= WHAT IS BEING ASKED =
List every line of the material below that contains the word "Open", copying each line in full. Treat the match as case-sensitive.

= DATASET =
______

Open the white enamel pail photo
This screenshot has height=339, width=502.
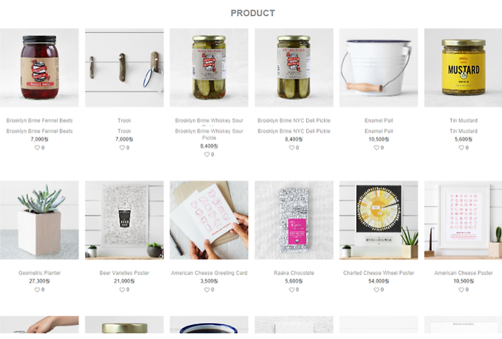pyautogui.click(x=379, y=68)
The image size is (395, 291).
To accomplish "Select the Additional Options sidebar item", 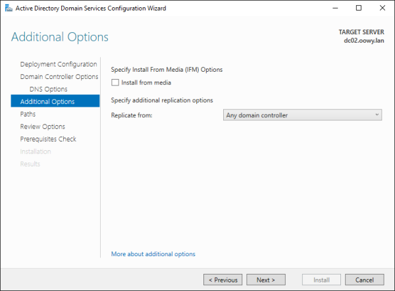I will click(x=47, y=101).
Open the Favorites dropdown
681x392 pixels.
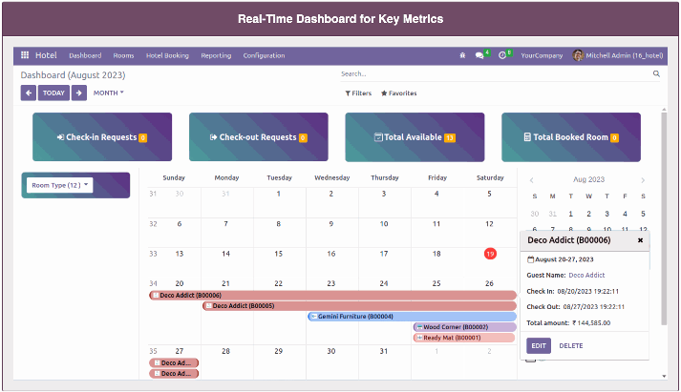[399, 93]

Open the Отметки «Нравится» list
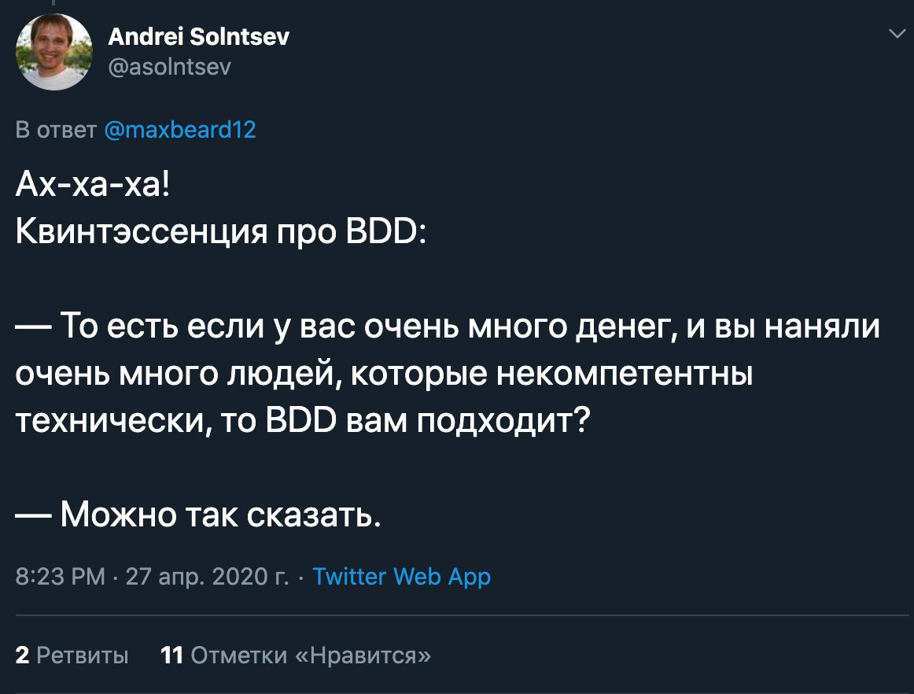311,655
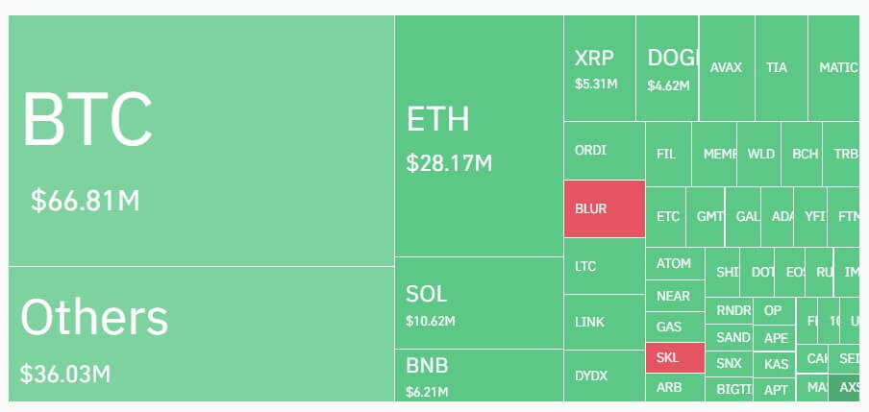This screenshot has width=869, height=412.
Task: Click the red BLUR tile
Action: [x=604, y=208]
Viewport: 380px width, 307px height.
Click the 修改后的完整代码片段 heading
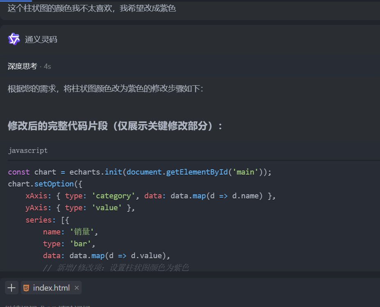click(x=115, y=126)
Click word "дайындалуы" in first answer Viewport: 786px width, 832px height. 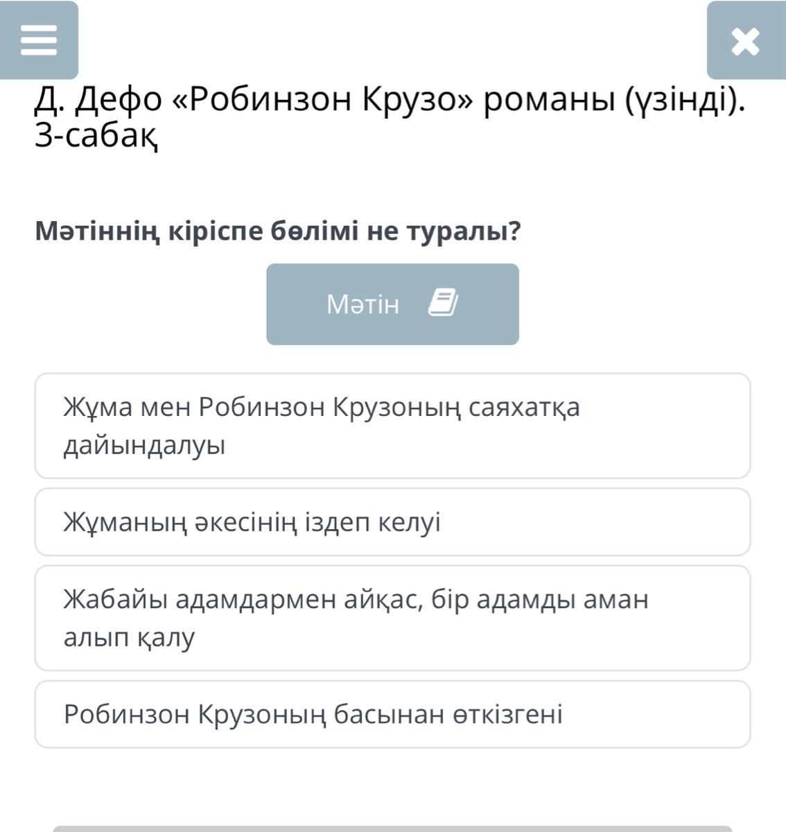144,445
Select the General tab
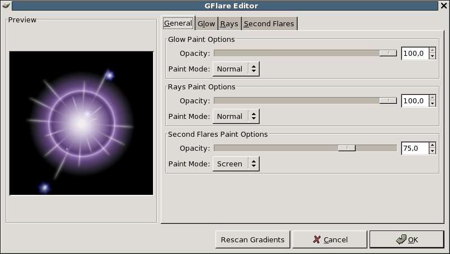450x254 pixels. pyautogui.click(x=178, y=23)
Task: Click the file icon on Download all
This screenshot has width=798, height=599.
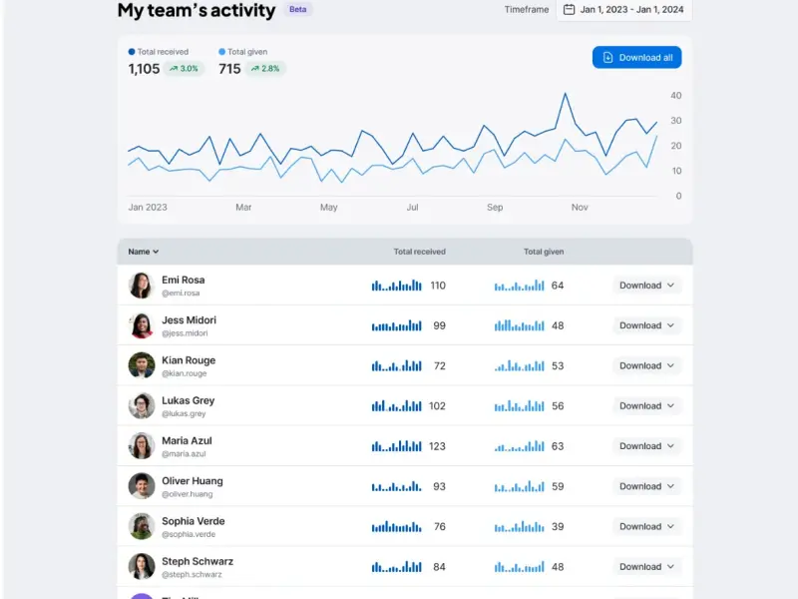Action: pos(607,58)
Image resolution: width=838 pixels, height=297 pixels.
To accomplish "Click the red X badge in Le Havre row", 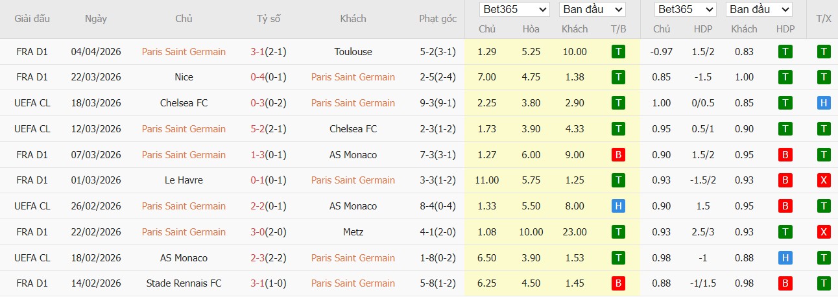I will click(824, 180).
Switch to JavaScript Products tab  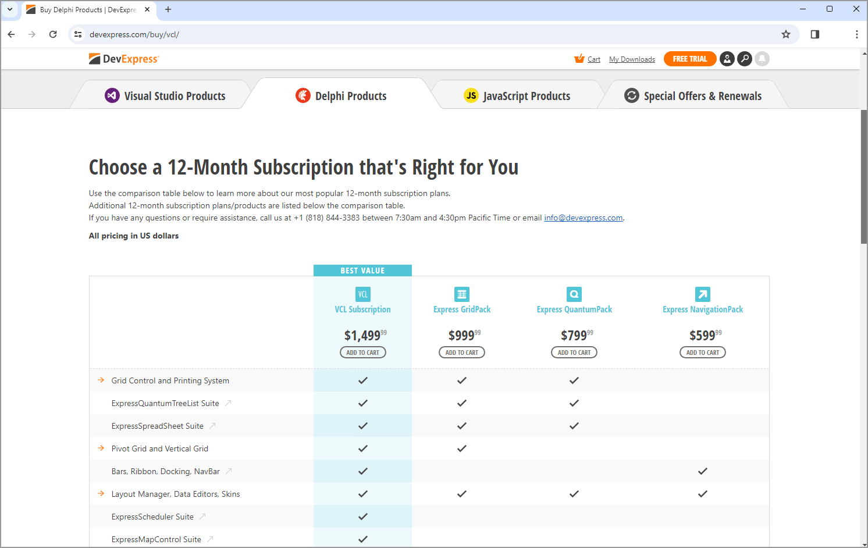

______

= EXERCISE SOLUTION =
Open the white enamel pail photo
Open the Favorites dropdown
Open the Отметки «Нравится» list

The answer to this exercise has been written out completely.